The following Monday, some newspapers re-printed articles from progressive/liberal papers such as the Washington post. One such column said, “Listening to the president’s powerful speech on income inequality, it was impossible to be struck – and saddened – by the poignant mismatch between the loftiness of his aims and the skimpiness of his capacity to achieve them.” As a fellow man on the street, I was hoping someone would tell me the truth. I’m not an expert on spending, saving, working, playing, but my instincts cry out when glaring inconsistencies exist. The hallmark of truth is consistency, which means President Barack Obama, the columnists and all others are doing us a disservice, for not highlighting the inconsistency; in other words, they are lying to you and me, the American people.
First of all, more than any other factor, the Obama administration is the cause of the income inequity. The reason I say that is because in August 1971, our nation chose to discontinue the practice of having our dollar backed by something other than the faith and credit (our reputation) of the US economy. Prior to that time the dollar was backed by gold, at that time one ounce was valued at $35.00. Today the price of gold is ten times the value in 1971 and rising.
No one will reveal the fact that the Obama administration is printing about eighty-five Billion dollars a month, the value of which we do not have. What that means is, those who own assets like stocks and bonds are getting richer (yep, the rich are getting materially richer); at the same time, the value of our dollar is dwindling (yep, the rest of us are getting materially poorer). Does the term “hyper inflation” ring a bell to you?
To add insult to injury, the president said, ”The growing gap between rich and poor can be closed by actions ranging from an increase in the minimum wage to better education to following through on my health care plan.” There’s that not-so-secret-formula again: present a truth (better education), followed by spin (increase in minimum wage, and following through on his health care plan), both of which would simply exacerbate the problem.
The president stated, “It is important that we have a serious debate about the issue (of income inequity).” That’s true; however, the ground rule should be that both sides tell the whole truth. The fact is, we, the American people are seeking jobs. Increase in minimum wage laws cause unemployment because it (minimum wages laws) is the inevitable result of forcing wage rates above their free-market level. The “Obamacare” law is an act of economic control more than one of healthcare. To glimpse at the truth of that statement, simply look at your email from “the Mint,” it tells you about your next bill, when it’s due, how much you owe, etc. (there’s much more).
Let’s start with the truth, Mr. President!
Letter to the editor (3 of 5)
Re: Response to E.J. Dionne 2-24-14 column
Mr. Dionne began his column by say, “Republicans are unhappy that President Obama is invoking his executive powers to govern in the face of a do-nothing-in-2014 House of Representatives. Along with his column appeared a big picture of Ronald Reagan with the caption, “Ronald Reagan issued 213 executive orders in his first term compared to 147 for President Barack Obama.”
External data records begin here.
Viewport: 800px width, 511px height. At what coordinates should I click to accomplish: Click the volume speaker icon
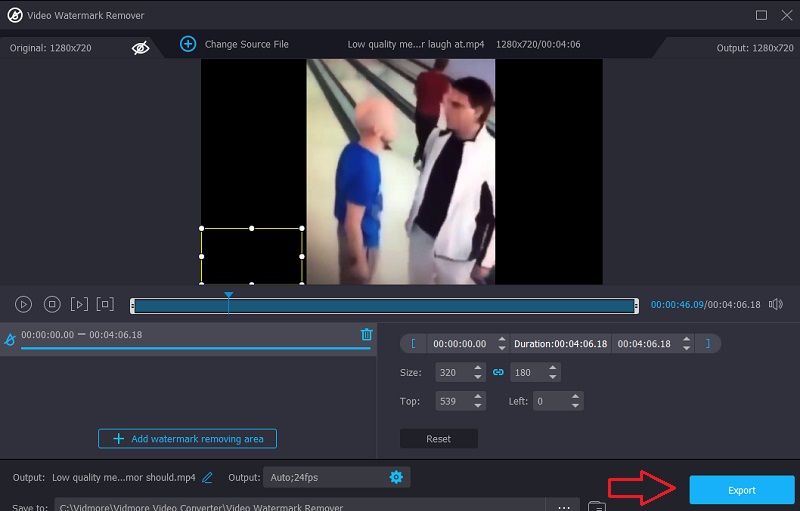[775, 304]
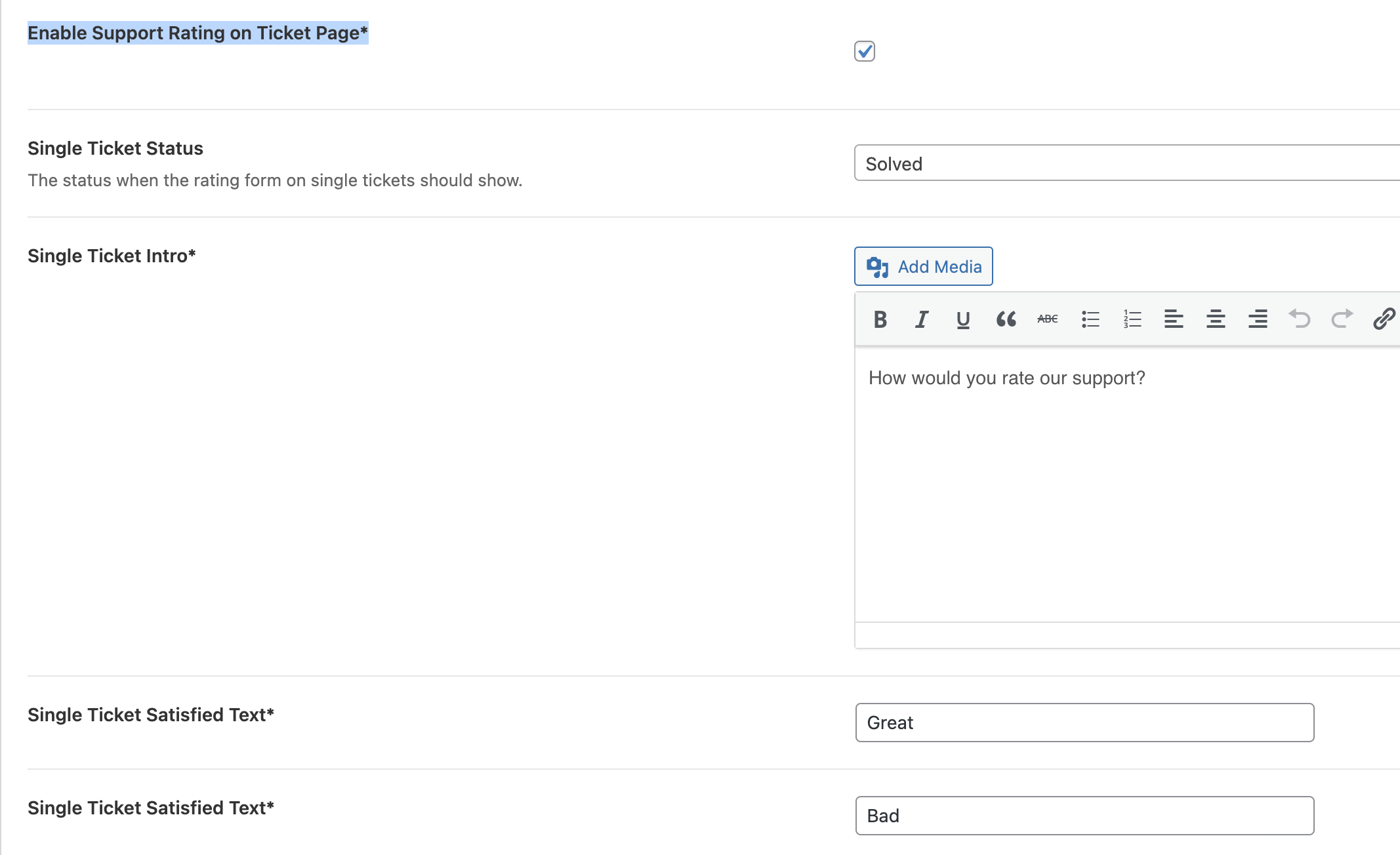Insert a bulleted list
The image size is (1400, 855).
(1090, 319)
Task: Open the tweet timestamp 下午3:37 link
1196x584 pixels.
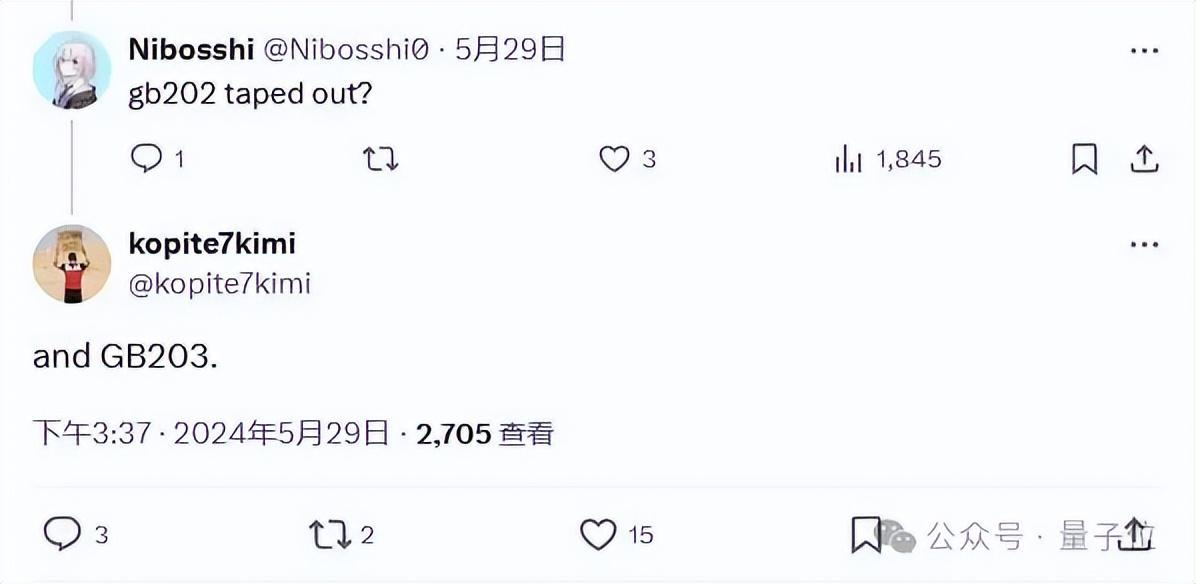Action: [x=92, y=433]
He used the same old tried and true technique of progressive/liberals: he used factual numbers to support his spin. What he did not reveal is that President Obama uses executive powers to advance bigger and more powerful government. Compare that to President Reagan: he used executive powers to advance the power of the individual; in other words, to support limited government.
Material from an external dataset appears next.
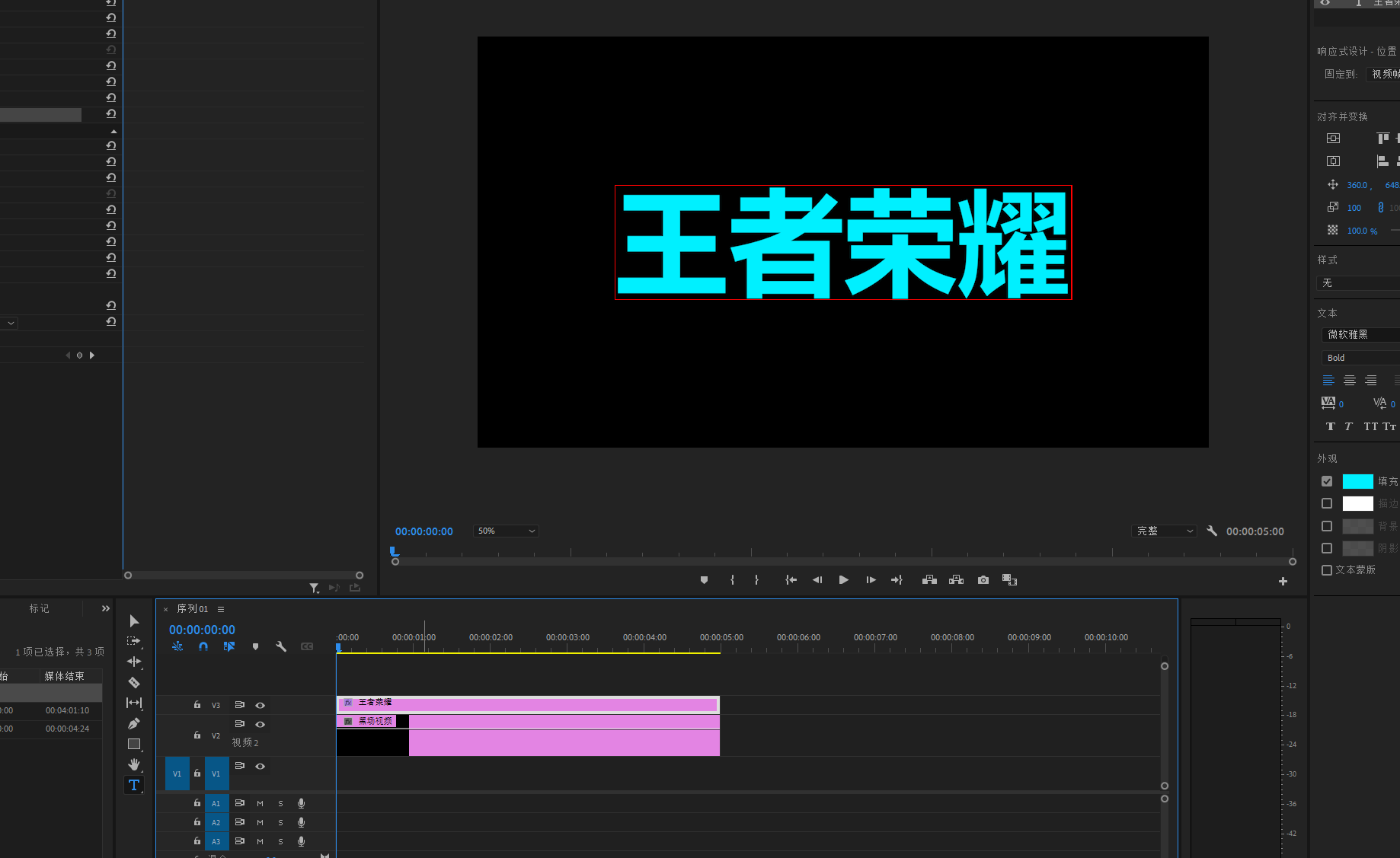
Task: Open the playback resolution 完整 dropdown
Action: pos(1165,531)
There is a vast difference as revealed by excesses of the IRS, NSA, FCC, etc.; in other words, intrusion in the lives of the man on the street, like you and me. The difference is under President Reagan, the man on the street benefited by having greater control of his life. On the other hand, use of executive powers under President Obama has resulted in a larger, more intrusive, more powerful government. The result is you and I are left holding the bag (of dung)!
Letter to the Editor May 14, 2014 (4 of 5)
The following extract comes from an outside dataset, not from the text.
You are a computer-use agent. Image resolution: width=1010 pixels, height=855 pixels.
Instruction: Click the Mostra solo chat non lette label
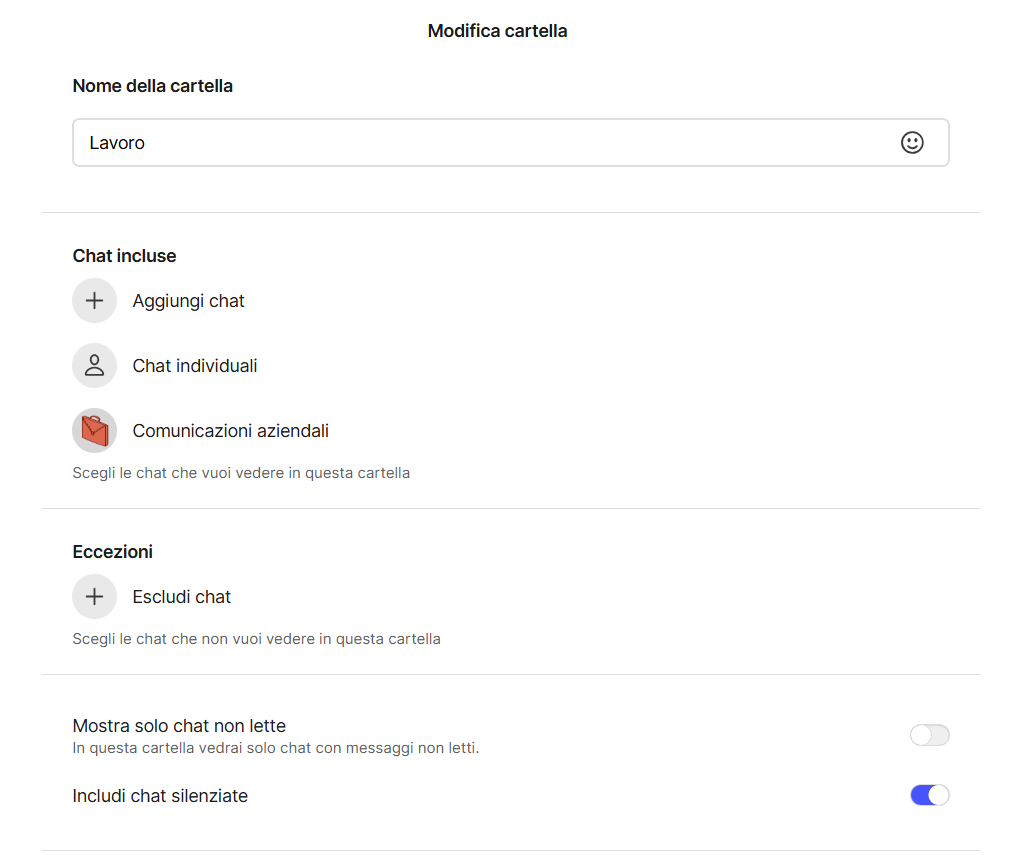coord(179,726)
Re: “276 Nigerian schoolgirls kidnapped”
Are you kidding me? The USA Today article states, “The Nigerian government said Tuesday it hopes to negotiate with Muslim extremists for the release of 200 kidnapped schoolgirls …” Later, the article states, “The U.S. military is searching for 276 girls who have been missing since April 15.”
More than 200 years ago, our founding document stated, “We hold these truths to be self evident…” in other words, there is no doubt about the validity of the truth that “all men are created equal, that they are endowed by their Creator with certain unalienable Rights, that among these are Life, Liberty and the pursuit of Happiness…” Before that Declaration, no one had identified man’s nature in just that way; the fact is, it changed the world.
That Declaration announced the dawn of a new mindset: the essence is stated, “I came, I saw, and I conquered the essence of life (not simply another nation).” When it comes to the civilized mindset and protecting the innocence of life; whether it be 276 innocent schoolgirls, or some other goodness, there must be no compromise because there are no areas that need to be negotiated: it is simply a matter of good versus evil: period.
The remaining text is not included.